■ WORK INSTRUCTION
For the entries below, repeat exactly each line starting with the one that contains "странички 16х21 (553, 2294)" and going on through the one that contains "января (550, 1413)", and no others.
EXTRACTED ENTRIES Block Start
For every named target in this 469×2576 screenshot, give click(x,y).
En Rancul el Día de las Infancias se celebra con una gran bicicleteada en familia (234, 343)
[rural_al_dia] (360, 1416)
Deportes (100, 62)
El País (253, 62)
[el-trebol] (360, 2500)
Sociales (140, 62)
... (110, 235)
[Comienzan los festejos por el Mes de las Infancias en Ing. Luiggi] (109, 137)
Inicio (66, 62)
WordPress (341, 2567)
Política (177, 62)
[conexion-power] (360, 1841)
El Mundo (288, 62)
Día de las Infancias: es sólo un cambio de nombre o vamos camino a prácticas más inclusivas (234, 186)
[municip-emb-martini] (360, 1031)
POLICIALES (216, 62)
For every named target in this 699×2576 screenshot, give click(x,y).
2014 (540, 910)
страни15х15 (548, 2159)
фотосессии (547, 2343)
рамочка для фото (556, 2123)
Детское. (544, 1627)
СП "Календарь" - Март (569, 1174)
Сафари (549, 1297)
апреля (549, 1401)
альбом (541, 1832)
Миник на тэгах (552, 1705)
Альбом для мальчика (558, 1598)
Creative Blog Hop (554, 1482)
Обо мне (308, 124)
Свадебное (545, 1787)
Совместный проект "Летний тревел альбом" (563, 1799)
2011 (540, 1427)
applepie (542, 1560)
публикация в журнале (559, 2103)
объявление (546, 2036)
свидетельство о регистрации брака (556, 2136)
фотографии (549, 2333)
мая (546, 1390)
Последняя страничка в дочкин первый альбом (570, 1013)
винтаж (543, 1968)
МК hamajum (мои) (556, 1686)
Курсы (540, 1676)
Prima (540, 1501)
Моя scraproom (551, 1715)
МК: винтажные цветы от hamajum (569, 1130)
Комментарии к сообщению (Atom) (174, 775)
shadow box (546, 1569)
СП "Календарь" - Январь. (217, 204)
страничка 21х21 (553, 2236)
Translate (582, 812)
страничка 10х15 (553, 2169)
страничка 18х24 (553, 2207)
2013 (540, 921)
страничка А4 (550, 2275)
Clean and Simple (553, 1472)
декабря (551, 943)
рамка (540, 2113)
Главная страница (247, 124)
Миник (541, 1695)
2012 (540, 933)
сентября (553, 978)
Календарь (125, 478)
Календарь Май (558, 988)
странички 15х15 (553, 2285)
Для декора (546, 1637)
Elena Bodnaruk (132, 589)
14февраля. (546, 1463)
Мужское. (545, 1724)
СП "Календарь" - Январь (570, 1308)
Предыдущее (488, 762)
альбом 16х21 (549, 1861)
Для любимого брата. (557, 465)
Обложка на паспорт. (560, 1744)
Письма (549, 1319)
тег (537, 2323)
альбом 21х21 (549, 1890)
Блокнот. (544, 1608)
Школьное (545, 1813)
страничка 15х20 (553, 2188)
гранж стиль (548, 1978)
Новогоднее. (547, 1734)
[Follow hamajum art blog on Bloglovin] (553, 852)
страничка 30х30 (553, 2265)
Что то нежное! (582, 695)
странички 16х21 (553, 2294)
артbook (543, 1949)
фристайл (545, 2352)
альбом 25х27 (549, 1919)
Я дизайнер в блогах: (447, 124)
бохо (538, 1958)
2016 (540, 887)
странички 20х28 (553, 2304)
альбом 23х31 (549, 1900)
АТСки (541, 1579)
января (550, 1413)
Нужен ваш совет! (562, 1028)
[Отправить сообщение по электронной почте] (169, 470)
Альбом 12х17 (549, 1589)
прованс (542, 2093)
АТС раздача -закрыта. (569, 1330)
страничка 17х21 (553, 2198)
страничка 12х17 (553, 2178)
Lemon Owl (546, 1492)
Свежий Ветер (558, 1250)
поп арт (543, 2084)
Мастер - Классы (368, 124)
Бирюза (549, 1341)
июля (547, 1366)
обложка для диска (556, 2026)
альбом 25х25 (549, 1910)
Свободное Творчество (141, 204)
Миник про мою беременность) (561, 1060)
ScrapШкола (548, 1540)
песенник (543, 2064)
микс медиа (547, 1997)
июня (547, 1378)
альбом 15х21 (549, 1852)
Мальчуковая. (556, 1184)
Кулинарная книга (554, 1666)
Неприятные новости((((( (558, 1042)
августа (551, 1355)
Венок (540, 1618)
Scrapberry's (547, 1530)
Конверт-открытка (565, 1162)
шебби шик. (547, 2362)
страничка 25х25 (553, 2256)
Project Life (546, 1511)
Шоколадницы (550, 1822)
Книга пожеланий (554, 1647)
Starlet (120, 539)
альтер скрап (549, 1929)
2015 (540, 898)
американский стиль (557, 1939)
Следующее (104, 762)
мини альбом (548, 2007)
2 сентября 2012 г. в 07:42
EXTRACTED ENTRIES Block End
■ RESPONSE TO THIS EXERCISE
странички 16х21 (553, 2294)
артbook (543, 1949)
фристайл (545, 2352)
альбом 25х27 (549, 1919)
Я дизайнер в блогах: (447, 124)
бохо (538, 1958)
2016 (540, 887)
странички 20х28 (553, 2304)
альбом 23х31 (549, 1900)
АТСки (541, 1579)
января (550, 1413)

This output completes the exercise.